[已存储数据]
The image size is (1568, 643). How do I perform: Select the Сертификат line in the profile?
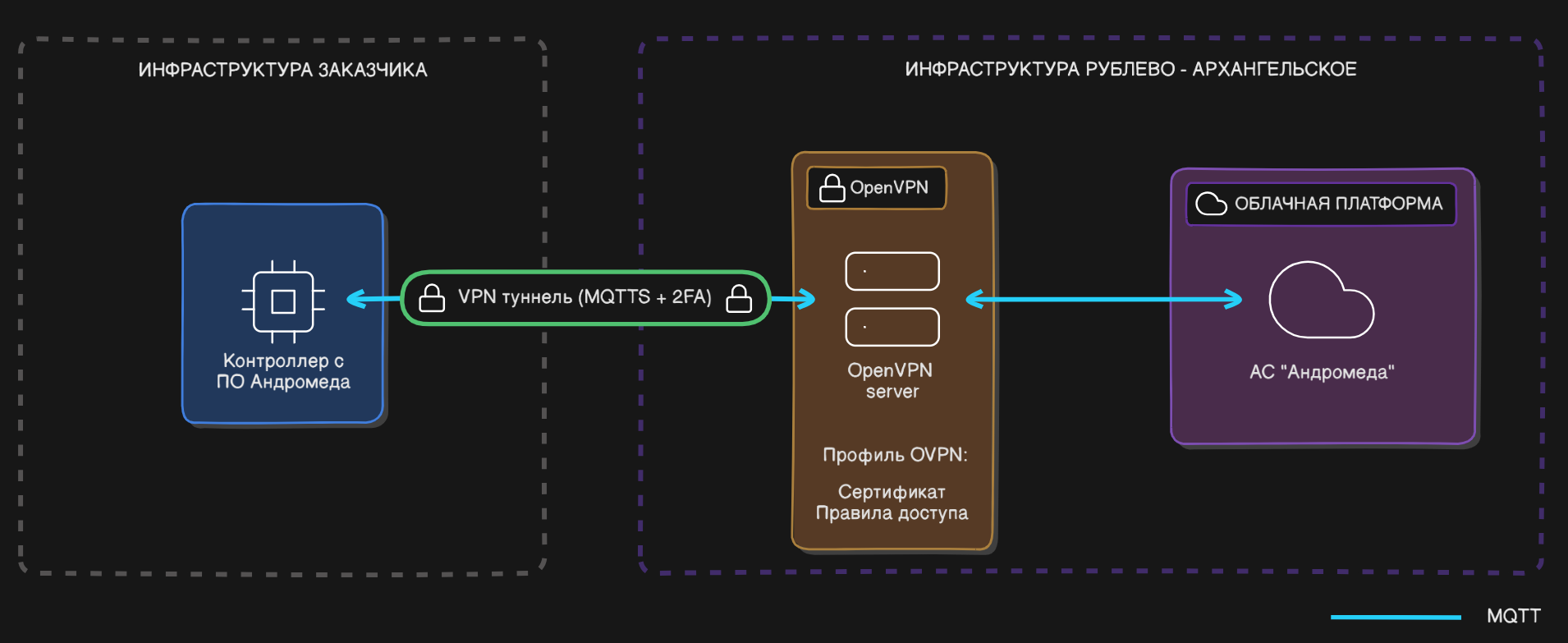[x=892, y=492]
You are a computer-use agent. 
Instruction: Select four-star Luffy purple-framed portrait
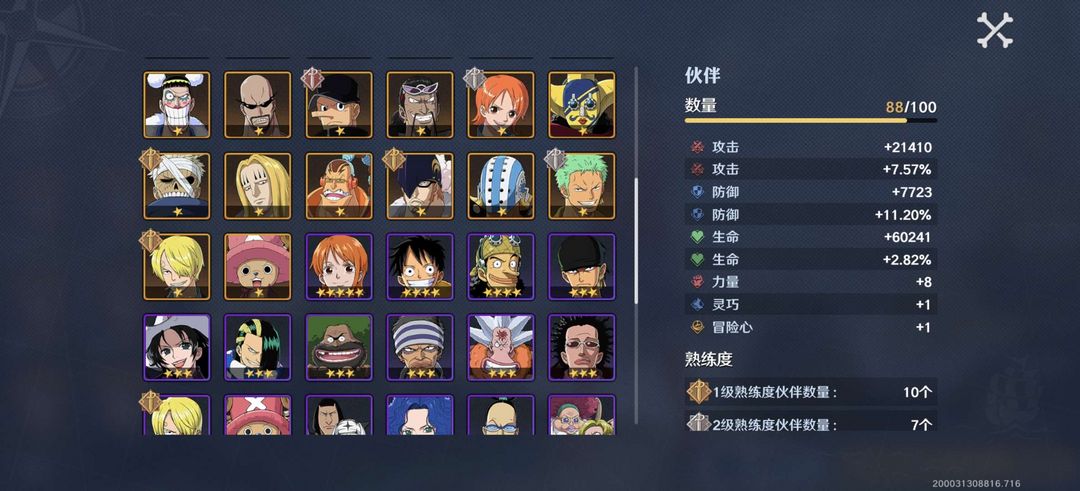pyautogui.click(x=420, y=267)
---
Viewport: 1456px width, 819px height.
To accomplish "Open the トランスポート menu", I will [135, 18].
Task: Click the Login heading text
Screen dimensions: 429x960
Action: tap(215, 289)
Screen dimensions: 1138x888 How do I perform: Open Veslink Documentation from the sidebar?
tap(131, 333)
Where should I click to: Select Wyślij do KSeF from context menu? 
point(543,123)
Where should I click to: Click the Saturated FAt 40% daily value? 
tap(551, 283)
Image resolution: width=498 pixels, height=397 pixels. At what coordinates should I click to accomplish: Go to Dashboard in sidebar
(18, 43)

▸ 待完成任务
逐字返回上方所有含字符串“Where”的行，匹配时区分大小写。

▸ 完整答案
Where should I click to: Select Wyślij do KSeF from context menu? 
Where should I click to: Click the Saturated FAt 40% daily value? 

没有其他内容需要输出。